§ Given request A: Translate this sentence from the passage on time series cross-validation into Spanish: "The model is trained on a subset of the data called the training set and then evaluated on the remaining subset called the validation set."

Number of samples (days) for training:  702
Number of samples (days) for testing:  30


**Our, we could do something more robust, and use time series `cross validation`, and use a `TimeSeriesSplit`.**

**> Note: `Cross-validation` is a technique used in machine learning to evaluate the performance of a model and to find the optimal model hyperparameters. It involves dividing the available data into several subsets or "_folds_." The model is trained on a subset of the data called the training set and then evaluated on the remaining subset called the validation set. This process is repeated several times, with different subsets of data being used for training and validation in each iteration. The results are then averaged to obtain a more accurate estimate of the model's performance.** 

**[`TimeSeriesSplit`](https://scikit-learn.org/stable/modules/generated/sklearn.model_selection.TimeSeriesSplit.html) is a `cross-validation` technique for time series data provided by the `scikit-learn` library. It is similar to the traditional `cross-validation` technique, but it is designed to preserve the temporal order of the data when splitting it into training and validation sets.**

**Below, we are breaking our training set into 4 folds, each test set has 30 days, with a 1-day gap between them.**

In [149]:
from sklearn.model_selection import TimeSeriesSplit

tss = TimeSeriesSplit(n_splits=4, test_size=30, gap=1)

fold= 0
for train_idx, val_idx in tss.split(df_scaled):
    train = df_scaled.iloc[train_idx]
    test = df_scaled.iloc[val_idx]
    
    fig = go.Figure()

    fig.add_trace(go.Scatter(x=train.index, 
                            y=train.sales,
                            name='Train Data', mode='lines'))

    fig.add_trace(go.Scatter(x=test.index, 
                            y=test.sales,
                            name='Test Data', mode='lines'))

    fig.update_xaxes(showgrid=False, showline=False, mirror=False)
    fig.update_yaxes(showgrid=True, ticksuffix=' Kg')
    fig.update_layout(
    template='plotly_dark',
    title=f"Dataset Train/Test Split (Fold {fold+1})",
    paper_bgcolor='rgba(0, 0, 0, 0)',
    plot_bgcolor='rgba(0, 0, 0, 0)',
    )
    fig.show()

    fold += 1

**Let us now also separate `features` from our `target` variable.**

In [150]:
FEATURES = ['difference_1', 'difference_2', 'difference_3',
       'difference_4', 'difference_5', 'difference_6', 
       'difference_7', 'moving_average_week', 
       'moving_average_two_weeks', 'difference_year', 
       'day_of_week', 'day_of_year', 'quarter', 'month', 'year']

TARGET = ['sales']


print('Number of features: ', len(FEATURES))
print('Features shape: ', df_time_features[FEATURES].values.shape)
print('Targets shape: ', df_time_features[TARGET].values.shape)


Number of features:  15
Features shape:  (732, 15)
Targets shape:  (732, 1)

§ Data provided:
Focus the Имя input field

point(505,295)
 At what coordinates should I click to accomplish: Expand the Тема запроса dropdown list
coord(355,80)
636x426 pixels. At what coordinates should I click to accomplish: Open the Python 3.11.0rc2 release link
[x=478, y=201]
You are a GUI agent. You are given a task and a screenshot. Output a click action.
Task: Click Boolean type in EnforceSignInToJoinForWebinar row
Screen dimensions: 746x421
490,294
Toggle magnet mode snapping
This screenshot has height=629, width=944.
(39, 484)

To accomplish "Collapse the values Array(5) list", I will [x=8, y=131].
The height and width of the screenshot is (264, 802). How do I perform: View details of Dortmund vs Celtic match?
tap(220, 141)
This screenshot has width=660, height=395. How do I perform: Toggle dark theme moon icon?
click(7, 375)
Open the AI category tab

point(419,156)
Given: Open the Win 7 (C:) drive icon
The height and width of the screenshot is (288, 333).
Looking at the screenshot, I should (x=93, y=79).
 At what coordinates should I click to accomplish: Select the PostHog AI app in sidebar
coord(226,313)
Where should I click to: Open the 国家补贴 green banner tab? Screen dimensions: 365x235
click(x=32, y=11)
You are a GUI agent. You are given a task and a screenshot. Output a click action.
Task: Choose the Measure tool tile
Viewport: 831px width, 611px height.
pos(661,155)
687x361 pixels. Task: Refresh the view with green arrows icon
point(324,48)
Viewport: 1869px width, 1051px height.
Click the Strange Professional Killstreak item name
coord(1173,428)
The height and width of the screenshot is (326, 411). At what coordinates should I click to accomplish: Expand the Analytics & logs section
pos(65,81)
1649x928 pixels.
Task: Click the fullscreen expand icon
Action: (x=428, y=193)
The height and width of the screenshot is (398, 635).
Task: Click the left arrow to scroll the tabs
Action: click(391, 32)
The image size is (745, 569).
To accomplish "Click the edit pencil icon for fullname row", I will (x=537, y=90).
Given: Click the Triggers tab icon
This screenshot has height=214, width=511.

§ Given request B: In the entries, update the lines from the line with "Open the AI category tab" to the line with "Looking at the" by replacing "category" with "section", leaving everything else unchanged. Return only those lines.

§ Right answer A: El modelo se entrena con un subconjunto de los datos denominado conjunto de entrenamiento y luego se evalúa con el subconjunto restante denominado conjunto de validación.

§ Right answer B:
Open the AI section tab

point(419,156)
Given: Open the Win 7 (C:) drive icon
The height and width of the screenshot is (288, 333).
Looking at the screenshot, I should (x=93, y=79).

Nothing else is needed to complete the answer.